Writing is hard work; but, marketing what you write is even harder. Writers are usually solitary creatures by nature, and hitting the hustings to promote their work is like a trip to the dentist. But, like that trip to the dentist, as painful as it might be it's beneficial. Nay, it's essential. You can write the best book in the world, and if it's not marketed, it will be unread - except for your long-suffering spouse or significant other.

So, how do you go about marketing your work? Before I can answer that, I have to set out a few questions you need to answer: what is the genre of your writing? what is your audience? is your book paper or electronic? These are just a few of the basic things that will determine your marketing strategy.

My first book was a paperback, POD, non-fiction on leadership - "Things I Learned From My Grandmother About Leadership and Life." It wasn't written as a mass market best seller (not that I'd scoff at that status), but as a specialty book for people interested in learning more about leadership philosophy. I set about approaching libraries (starting with my alumni associations) and organizations involved in leadership training.

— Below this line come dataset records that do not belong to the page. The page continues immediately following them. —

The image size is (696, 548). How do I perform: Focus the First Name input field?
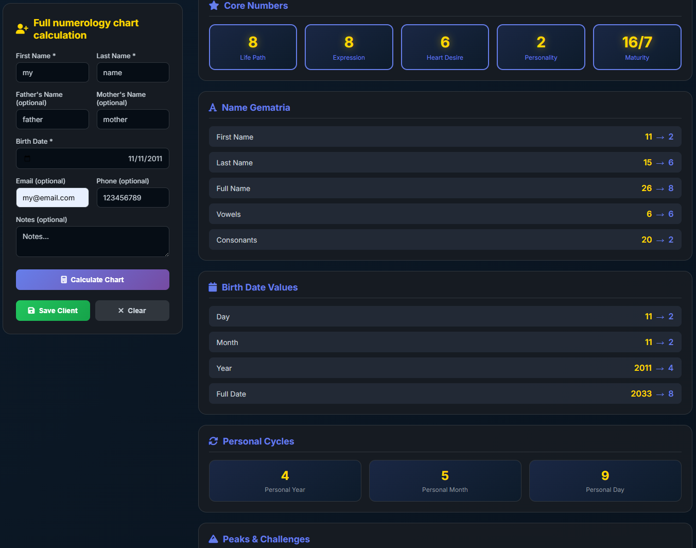tap(52, 73)
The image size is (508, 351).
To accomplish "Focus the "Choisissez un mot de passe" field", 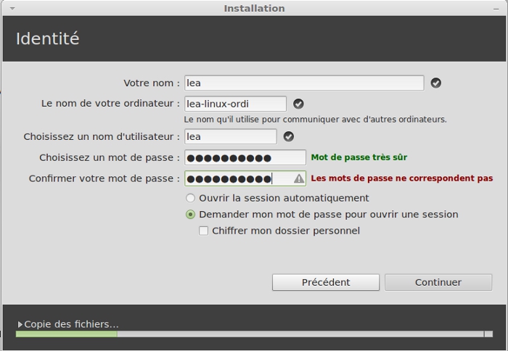I will click(x=245, y=157).
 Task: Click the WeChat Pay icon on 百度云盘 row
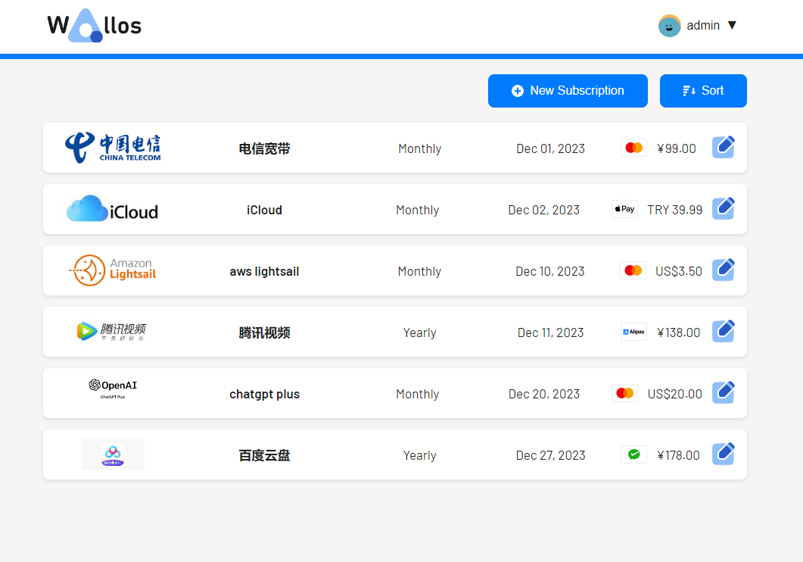[x=633, y=454]
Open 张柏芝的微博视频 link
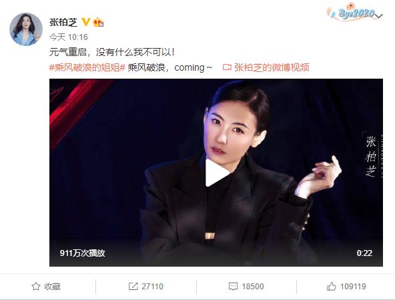Image resolution: width=395 pixels, height=300 pixels. [x=272, y=67]
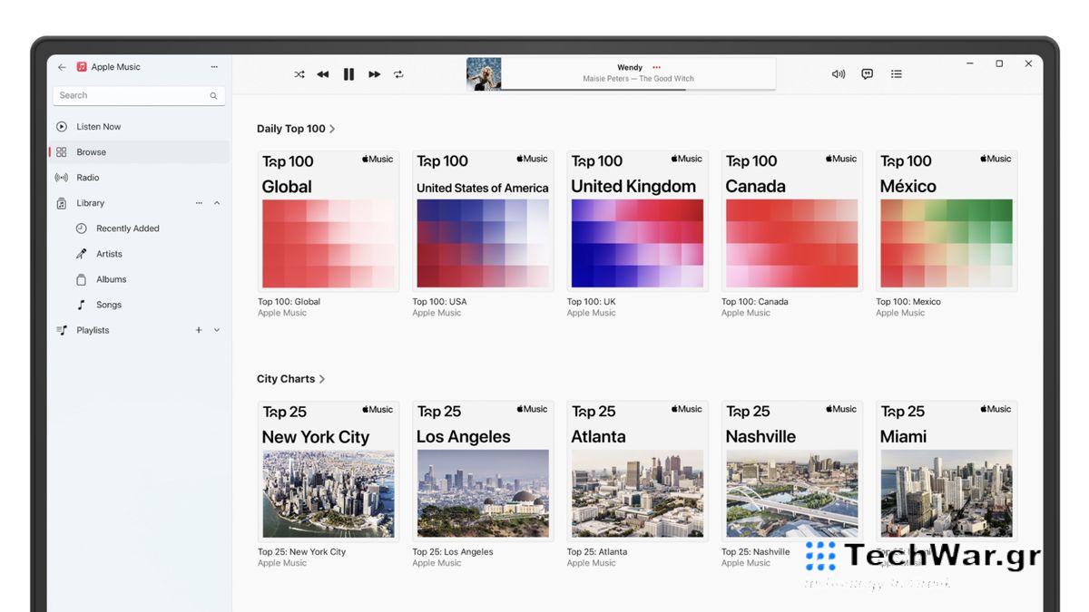Enable repeat mode
Viewport: 1089px width, 612px height.
click(x=398, y=74)
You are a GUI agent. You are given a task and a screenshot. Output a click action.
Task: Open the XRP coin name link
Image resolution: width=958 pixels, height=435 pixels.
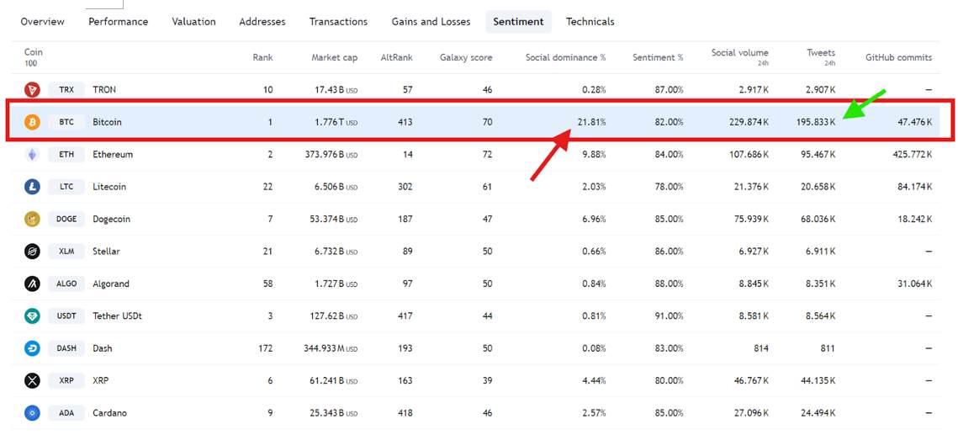click(102, 380)
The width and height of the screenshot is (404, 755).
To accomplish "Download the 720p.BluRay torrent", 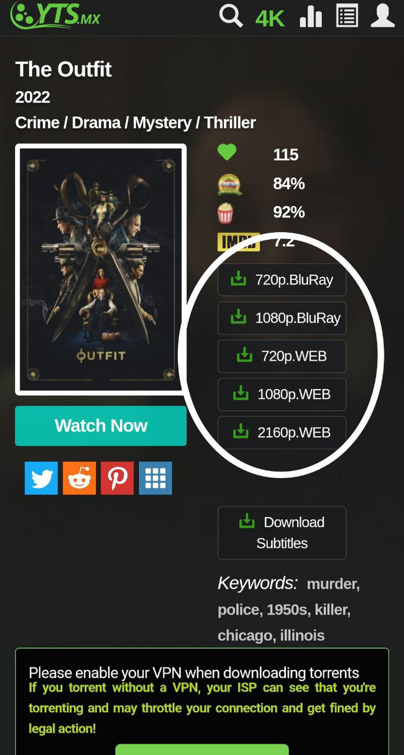I will click(x=282, y=280).
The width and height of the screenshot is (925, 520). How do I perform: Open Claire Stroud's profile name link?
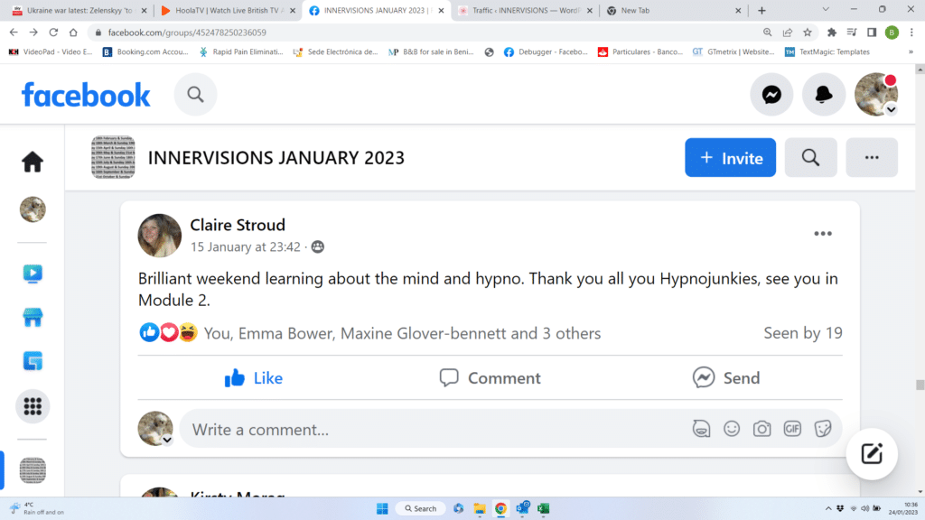237,225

Given the specialized nature of the book, my local newspaper didn't show much interest. I did manage to get it in two university libraries and the library at the U.S. Department of State. I also convinced a writer friend of mine to write a review (thankfully, she liked it), which was posted on RedRoom.com. I followed the first up with a sequel, and used the inside cover of the second book to promote the first. There has been only a trickle of sales, but they have been continuous for two years.

My third book was an e-book, "Color Me Dead." a mystery, which was put up on http://www.lebrary.com. I used my RedRoom author page, my FaceBook page, and some internet interviews to promote it. An example of the kind of internet interview you can do can be seen at http://childfinder.us/2010/04/author-and-us-ambassador-charles-a-ra.... I linked this interview to my FaceBook page which has generated more interest and a few sales. The interview was also used to promote my other work.

Whether you've written a non-fiction book or a mystery, traditional paper or e-book, one sure way of promoting it is by word of mouth. You are your best sales tool. Take advantage of every opportunity to tell people about your book. I keep copies in my office, and when people visit, they inevitably ask where they can get copies.

Remember if you write it, and then aggressively promote it, they will eventually come.